Two particularly relevant input variables pertain to the rate of post-operative complications and the transition probabilities used in post-surgical patients. Demented patients in general have a higher rate of post-operative complications and re-hospitalization, and may be less compliant with post-operative wound care, potentially increasing the incidence of skin irritation, infection, poor wound healing, or DBS malfunction [2830]. In light of this, we tested our 5-year model with a doubled rate of surgical complication, well outside its 95 % CI. We also more than quintupled the disutility of complications (disutility = 1 − utility) from 0.006 to 0.05. At a 5 % DBS success rate, QALYs generated dropped by only 0.0177 QALYs, using the new assumptions both for higher incidence of post-operative complication and for increased severity of these complications. This minimal change of <1 % suggests that even substantial changes in the assumptions our model made for unexpected post-operative complications will have a near negligible effect on the model outcome.

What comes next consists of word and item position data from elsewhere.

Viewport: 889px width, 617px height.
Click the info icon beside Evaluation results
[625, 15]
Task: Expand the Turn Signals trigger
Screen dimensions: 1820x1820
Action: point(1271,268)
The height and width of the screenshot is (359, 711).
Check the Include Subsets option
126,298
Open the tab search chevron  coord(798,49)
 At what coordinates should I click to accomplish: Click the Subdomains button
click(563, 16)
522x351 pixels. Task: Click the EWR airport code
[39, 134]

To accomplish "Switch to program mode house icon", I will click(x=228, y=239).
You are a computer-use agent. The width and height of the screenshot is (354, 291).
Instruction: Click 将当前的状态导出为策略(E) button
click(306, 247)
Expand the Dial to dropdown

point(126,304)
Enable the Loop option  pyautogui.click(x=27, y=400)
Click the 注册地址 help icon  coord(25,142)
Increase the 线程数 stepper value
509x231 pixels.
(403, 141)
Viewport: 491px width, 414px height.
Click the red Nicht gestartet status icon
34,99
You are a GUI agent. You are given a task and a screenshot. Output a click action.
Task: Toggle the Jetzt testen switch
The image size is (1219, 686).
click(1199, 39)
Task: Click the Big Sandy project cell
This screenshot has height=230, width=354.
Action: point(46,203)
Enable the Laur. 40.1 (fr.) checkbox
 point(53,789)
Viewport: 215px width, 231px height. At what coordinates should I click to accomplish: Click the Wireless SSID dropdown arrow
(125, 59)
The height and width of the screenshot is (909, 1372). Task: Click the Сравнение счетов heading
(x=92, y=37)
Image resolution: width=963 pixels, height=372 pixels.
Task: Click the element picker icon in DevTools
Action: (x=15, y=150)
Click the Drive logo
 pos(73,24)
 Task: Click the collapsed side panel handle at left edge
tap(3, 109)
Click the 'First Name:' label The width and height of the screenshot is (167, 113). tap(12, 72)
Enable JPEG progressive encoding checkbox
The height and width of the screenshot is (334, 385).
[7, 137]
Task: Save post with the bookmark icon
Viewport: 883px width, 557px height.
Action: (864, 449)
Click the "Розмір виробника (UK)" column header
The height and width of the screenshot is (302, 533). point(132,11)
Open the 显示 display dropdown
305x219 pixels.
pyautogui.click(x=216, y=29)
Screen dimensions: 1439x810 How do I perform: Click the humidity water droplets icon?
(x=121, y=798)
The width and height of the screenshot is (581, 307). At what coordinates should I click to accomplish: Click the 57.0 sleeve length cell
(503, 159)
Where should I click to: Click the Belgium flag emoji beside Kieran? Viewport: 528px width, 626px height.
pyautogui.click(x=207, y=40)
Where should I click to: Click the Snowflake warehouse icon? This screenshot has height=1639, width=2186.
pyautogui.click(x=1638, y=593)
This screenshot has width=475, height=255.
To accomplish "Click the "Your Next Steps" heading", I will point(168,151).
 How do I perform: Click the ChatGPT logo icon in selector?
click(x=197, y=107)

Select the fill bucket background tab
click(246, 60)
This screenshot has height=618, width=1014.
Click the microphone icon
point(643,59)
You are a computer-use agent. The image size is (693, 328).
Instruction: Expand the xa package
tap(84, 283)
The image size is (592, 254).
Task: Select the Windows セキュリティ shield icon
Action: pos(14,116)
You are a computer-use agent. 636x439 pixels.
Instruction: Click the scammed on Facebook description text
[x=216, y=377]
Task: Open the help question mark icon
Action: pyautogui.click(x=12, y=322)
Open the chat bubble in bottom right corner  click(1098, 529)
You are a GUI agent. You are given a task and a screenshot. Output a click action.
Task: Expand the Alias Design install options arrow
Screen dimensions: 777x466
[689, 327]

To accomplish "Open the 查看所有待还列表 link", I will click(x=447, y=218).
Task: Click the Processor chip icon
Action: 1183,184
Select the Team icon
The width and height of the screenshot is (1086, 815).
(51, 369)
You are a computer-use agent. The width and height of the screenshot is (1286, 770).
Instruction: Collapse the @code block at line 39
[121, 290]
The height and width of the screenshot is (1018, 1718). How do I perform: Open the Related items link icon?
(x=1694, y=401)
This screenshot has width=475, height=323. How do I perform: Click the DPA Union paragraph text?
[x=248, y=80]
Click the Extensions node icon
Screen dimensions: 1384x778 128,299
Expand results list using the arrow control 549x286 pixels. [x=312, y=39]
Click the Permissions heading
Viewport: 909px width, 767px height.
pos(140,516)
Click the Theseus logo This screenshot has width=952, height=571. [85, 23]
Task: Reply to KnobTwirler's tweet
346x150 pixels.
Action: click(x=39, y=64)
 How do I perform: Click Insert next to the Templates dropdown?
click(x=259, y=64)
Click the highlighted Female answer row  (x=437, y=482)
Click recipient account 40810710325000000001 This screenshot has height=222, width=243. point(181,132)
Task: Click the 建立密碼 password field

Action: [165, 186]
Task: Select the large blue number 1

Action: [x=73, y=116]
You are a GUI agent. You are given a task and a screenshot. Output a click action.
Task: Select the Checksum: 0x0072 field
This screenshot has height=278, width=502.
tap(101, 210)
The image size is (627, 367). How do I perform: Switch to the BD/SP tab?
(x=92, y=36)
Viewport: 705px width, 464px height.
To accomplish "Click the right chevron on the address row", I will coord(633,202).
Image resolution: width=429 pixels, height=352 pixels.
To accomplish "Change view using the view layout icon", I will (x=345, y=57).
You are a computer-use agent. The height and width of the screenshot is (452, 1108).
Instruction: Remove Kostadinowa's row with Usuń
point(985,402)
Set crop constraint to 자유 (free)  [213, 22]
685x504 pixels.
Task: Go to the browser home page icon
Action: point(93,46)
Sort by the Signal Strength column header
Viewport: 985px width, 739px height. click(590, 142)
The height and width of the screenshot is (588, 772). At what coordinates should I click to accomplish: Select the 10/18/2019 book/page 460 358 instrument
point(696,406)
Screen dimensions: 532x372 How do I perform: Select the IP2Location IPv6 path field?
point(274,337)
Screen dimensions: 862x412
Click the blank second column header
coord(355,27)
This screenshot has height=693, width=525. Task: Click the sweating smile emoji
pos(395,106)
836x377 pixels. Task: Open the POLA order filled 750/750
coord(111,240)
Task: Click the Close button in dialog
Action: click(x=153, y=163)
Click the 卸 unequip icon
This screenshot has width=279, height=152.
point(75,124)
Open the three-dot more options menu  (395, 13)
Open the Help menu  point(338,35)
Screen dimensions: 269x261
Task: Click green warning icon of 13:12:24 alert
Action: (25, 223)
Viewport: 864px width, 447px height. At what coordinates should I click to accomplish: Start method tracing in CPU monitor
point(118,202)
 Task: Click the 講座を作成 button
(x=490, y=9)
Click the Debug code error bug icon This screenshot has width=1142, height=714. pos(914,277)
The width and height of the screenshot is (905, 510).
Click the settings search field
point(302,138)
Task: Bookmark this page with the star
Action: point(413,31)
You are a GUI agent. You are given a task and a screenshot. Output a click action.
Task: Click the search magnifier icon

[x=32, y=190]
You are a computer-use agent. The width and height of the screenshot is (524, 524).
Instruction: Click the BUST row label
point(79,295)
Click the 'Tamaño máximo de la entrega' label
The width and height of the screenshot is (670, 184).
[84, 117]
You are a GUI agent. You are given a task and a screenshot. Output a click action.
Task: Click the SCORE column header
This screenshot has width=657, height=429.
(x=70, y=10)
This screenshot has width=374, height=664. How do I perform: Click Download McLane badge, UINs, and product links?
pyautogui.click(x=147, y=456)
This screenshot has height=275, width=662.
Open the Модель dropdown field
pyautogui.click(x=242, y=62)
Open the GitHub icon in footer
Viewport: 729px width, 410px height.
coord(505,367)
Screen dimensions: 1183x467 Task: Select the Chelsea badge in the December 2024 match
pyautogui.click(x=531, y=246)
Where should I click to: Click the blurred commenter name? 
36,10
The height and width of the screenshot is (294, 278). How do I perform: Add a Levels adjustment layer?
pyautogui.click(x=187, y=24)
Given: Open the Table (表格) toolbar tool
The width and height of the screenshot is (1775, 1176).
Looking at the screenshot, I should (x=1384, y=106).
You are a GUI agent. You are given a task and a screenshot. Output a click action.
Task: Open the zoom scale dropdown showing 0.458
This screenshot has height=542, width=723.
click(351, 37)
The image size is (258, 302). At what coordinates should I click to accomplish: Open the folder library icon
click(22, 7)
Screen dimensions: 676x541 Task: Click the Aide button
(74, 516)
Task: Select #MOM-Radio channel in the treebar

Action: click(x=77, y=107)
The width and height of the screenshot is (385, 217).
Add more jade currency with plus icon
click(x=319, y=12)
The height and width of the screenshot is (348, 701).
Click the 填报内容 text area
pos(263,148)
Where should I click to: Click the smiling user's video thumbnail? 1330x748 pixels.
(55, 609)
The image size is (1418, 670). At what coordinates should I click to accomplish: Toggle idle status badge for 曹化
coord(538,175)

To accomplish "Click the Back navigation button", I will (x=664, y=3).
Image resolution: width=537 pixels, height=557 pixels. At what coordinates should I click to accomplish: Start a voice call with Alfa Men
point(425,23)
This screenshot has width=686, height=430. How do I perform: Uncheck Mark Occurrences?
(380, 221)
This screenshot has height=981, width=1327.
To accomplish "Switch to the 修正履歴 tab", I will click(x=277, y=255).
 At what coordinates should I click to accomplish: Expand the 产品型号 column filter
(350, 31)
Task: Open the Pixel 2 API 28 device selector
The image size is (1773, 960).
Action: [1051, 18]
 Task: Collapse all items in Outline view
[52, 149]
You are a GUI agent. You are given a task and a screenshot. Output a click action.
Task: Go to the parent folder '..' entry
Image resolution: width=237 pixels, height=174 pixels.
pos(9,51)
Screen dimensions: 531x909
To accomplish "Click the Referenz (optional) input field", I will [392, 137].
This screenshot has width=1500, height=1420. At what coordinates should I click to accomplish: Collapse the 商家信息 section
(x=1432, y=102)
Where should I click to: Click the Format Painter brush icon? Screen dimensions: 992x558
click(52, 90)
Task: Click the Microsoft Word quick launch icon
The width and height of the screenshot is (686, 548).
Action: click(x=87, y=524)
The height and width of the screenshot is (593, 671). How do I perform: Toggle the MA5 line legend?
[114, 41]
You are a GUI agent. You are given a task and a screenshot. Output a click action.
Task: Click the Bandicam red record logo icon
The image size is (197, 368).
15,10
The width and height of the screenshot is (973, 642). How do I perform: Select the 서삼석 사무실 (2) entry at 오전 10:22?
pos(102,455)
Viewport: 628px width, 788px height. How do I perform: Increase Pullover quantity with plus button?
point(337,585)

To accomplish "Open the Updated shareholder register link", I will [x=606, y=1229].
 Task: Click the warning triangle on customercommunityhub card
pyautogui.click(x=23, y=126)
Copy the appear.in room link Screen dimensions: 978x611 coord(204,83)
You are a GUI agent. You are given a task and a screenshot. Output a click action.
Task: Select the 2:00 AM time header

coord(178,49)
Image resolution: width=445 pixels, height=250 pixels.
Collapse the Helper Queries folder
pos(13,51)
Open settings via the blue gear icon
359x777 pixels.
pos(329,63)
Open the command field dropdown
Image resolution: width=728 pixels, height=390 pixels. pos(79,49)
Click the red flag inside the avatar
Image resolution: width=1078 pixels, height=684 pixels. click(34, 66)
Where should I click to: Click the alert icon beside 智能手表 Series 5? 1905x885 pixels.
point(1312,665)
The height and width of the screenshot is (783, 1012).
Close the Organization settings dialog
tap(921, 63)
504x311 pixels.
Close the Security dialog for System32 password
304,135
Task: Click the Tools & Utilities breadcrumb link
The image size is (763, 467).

A second input variable of particular interest is the set of transition probabilities that underlie the rate of disease progression in post-operative AD patients. While our model utilizes similar transition probabilities for patients who received surgery with unsuccessful outcomes and patients who did not receive any surgery, recent studies suggested that cerebral inflammation secondary to surgery and anesthesia may accelerate the rate of AD progression [31]. As with other variables, the sensitivity analysis we conducted addressed this limitation by showing how varying the transition probabilities within their 95 % CI resulted in a minimal change in the number of QALYs generated by the model.

In conclusion, our findings indicate that DBS may require an extremely low threshold of success of 3 % to be a clinically effective treatment for AD. Moreover, success rates of approximately 80 % would make DBS not only more effective for mild cases of AD, but also less costly than standard treatment. The exact DBS success rate will have to be established experimentally with clinical trials.